Am 26. Juni 2025 fand vor dem Oberlandesgericht Hamm eine richtungsweisende Entscheidung zu einem Fall statt, der die Grenzen von Nötigung im Straßenverkehr beleuchtet. Der Fall dreht sich um einen Autofahrer, der sich einer Verfolgungsjagd mit der Polizei lieferte. Obwohl der Fahrer entkommen konnte, wurde er später ermittelt und vor das Amtsgericht gebracht, welches den Tatbestand der Nötigung als erfüllt ansah. Der Autofahrer hatte einen unbeteiligten Dritten beim Abbiegen gezwungen, abrupt zu bremsen – und das mit quietschenden Reifen und ohne Blinker. Das Amtsgericht verhängte daraufhin eine Verurteilung wegen Nötigung, da der Fahrer den abrupten Halt des Zeugen billigend in Kauf genommen hatte.

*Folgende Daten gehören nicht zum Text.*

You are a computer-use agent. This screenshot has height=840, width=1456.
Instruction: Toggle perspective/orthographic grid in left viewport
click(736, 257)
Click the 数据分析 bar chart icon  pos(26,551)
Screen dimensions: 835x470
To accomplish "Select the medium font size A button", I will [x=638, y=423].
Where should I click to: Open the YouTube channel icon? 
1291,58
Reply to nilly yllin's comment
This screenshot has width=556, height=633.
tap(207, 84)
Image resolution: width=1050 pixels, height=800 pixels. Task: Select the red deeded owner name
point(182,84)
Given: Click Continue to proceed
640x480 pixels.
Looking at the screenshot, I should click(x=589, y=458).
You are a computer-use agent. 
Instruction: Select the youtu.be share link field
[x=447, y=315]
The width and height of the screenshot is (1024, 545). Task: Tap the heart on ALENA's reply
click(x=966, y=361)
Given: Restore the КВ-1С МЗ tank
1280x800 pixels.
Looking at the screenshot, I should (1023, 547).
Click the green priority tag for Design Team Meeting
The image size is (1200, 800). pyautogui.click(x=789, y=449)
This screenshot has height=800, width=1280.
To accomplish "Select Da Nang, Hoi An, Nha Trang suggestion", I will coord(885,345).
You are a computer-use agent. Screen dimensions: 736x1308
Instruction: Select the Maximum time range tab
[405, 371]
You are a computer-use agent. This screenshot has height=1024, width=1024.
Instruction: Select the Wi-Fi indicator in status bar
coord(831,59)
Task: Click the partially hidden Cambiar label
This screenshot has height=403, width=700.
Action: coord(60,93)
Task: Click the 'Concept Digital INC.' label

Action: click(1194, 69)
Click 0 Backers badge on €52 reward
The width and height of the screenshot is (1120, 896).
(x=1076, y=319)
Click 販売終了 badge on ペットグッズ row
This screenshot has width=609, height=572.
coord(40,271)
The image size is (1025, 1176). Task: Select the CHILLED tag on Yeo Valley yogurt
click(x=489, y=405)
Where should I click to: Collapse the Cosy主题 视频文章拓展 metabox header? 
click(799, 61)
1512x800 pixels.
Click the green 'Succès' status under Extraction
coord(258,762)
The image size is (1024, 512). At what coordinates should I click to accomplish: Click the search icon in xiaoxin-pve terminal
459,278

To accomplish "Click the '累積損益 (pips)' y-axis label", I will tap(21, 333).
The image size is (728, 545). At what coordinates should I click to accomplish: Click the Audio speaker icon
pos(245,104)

In der Revision stellte das Oberlandesgericht jedoch fest, dass die Voraussetzungen für eine strafbare Nötigung nicht gegeben seien. Die Richter argumentierten, dass aggressives Fahrverhalten grundsätzlich Nötigung darstellen kann, jedoch eine bewusste Einwirkung auf andere Verkehrsteilnehmer erforderlich sei. Im vorliegenden Urteil konnte nicht nachgewiesen werden, dass der Angeklagte gezielt auf den anderen Autofahrer einwirken wollte; sein Ziel war es, sich der polizeilichen Kontrolle zu entziehen. Die gefährliche Situation sowie das abrupte Bremsen des Zeugen wurden lediglich als Begleitfolgen der Fluchtfahrt betrachtet. Diese rechtliche Differenzierung ist von großer Bedeutung, da sie zeigt, dass nicht jede aggressive Fahrweise automatisch als Nötigung interpretiert werden kann (Quelle).

Die Hintergründe des Falls

Der Fall nahm seinen Anfang, als der flüchtende Autofahrer ein Anhaltesignal der Polizei ignorierte und seine Geschwindigkeit erhöhte. Dies führte dazu, dass die Polizei die Verfolgung aus Sicherheitsgründen abbrechen musste. Der unbeteiligte Fahrer, der durch das rücksichtlose Verhalten in Gefahr geriet, erstattete daraufhin Anzeige wegen Nötigung im Straßenverkehr. Nach einer anfänglichen Geldstrafe und einem sechsmonatigen Fahrverbot legte der Fahrer Revision ein und konnte schließlich vor dem OLG Hamm einen Erfolg verbuchen. Die Richter hoben das ursprüngliche Urteil auf, da nicht jeder Regelverstoß als Nötigung gewertet werden kann. Das Hauptziel des Fahrers war, der Polizeikontrolle zu entkommen, nicht die Nötigung des anderen Fahrers. Der Fall wurde zurückverwiesen, um die mögliche Strafbarkeit wegen Gefährdung des Straßenverkehrs zu prüfen (Quelle).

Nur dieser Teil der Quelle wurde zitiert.